Section 4
Chapter 3,465

Histopathology and pathogenesis of experimental infection with Edwardsiella tarda in channel catfish

Darwish, A.; Plumb, J.A.; Newton, J.C.

Journal of Aquatic Animal Health 12(4): 255-266


ISSN/ISBN: 0899-7659
DOI: 10.1577/1548-8667(2000)012<0255:hapoei>2.0.co;2
Accession: 003464126

The histopathology and pathogenesis of Edwardsiella tarda-induced edwardsiellosis in juvenile channel catfish Ictalurus punctatus were characterized. The lateral body surfaces of fish were scraped before infection by immersion in a bath of E. tarda for 30 min. Scattered cutaneous petechiae and ulcerations were seen on the mouth, operculum, isthmus, abdomen, and lateral body after infection. Injured skin developed focal ulcerative necrotizing dermatitis, increased mucus, and irregular areas of skin depigmentation scattered over the entire body. Internal organs were congested, and livers showed patchy discoloration and petechiae. Histologically, the liver, head kidney, trunk kidney, and spleen had severe multifocal necrotizing inflammation. Scraped controls did not show gross or microscopic lesions except for mild dermatitis of injured skin at the scraping site. Bacteria in hepatic lesions were specifically identified by immunohistochemistry that used rabbit anti-E. tarda serum. Colony-forming units of E. tarda per gram of tissue or milliliter of blood peaked 3 d postinfection (PI) in the liver, trunk kidney, and blood.
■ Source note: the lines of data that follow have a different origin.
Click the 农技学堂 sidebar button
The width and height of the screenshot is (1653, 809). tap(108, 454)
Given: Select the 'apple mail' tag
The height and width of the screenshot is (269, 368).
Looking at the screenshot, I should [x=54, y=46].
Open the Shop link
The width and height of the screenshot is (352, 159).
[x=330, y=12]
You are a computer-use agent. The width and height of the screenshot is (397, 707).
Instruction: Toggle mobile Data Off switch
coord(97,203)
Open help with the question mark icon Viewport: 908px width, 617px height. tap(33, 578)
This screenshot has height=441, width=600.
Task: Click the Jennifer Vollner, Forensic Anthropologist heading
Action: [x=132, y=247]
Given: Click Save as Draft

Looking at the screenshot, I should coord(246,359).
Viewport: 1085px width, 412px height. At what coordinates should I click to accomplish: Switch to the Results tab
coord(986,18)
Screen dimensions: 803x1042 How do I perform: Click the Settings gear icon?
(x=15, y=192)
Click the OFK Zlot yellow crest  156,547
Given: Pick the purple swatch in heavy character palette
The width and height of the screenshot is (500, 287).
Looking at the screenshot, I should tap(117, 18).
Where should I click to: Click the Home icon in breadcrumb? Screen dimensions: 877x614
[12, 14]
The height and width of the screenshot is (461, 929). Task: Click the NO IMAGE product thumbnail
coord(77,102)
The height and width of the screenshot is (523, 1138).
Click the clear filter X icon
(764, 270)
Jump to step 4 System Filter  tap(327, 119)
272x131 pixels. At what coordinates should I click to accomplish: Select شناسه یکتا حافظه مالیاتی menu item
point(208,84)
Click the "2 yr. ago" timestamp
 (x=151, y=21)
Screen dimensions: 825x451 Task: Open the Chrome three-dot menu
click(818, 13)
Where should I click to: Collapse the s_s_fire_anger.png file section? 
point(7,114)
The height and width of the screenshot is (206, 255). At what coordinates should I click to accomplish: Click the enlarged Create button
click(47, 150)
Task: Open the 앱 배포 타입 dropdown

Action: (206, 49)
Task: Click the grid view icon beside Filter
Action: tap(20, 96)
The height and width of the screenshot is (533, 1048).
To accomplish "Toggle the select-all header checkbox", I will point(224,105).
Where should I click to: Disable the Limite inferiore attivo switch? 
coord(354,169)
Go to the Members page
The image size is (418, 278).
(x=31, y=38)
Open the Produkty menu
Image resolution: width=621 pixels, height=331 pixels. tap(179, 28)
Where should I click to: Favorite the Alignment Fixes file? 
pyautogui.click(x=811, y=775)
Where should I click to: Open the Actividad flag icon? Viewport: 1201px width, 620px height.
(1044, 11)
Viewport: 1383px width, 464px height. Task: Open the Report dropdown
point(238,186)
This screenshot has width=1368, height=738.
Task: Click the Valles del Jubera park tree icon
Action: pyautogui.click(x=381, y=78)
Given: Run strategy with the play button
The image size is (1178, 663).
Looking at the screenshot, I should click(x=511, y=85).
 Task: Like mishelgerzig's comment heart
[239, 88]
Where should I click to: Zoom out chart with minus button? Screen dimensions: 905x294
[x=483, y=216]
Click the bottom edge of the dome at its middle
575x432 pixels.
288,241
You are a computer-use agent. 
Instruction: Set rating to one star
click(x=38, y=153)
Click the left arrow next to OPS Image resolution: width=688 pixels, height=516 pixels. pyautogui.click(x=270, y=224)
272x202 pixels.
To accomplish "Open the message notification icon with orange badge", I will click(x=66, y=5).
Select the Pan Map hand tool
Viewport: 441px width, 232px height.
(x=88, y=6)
No bacteria were isolated from infected fish after 6 d PI. Clinical signs and internal gross lesions declined by 8 d PI and were absent thereafter. No histological lesions were observed in the intestine, stomach, heart, gills, or brain. Infected fish were sluggish and had rapid opercular movements and pale gills before death. Histological lesions were similar to those caused by E. ictaluri in channel catfish.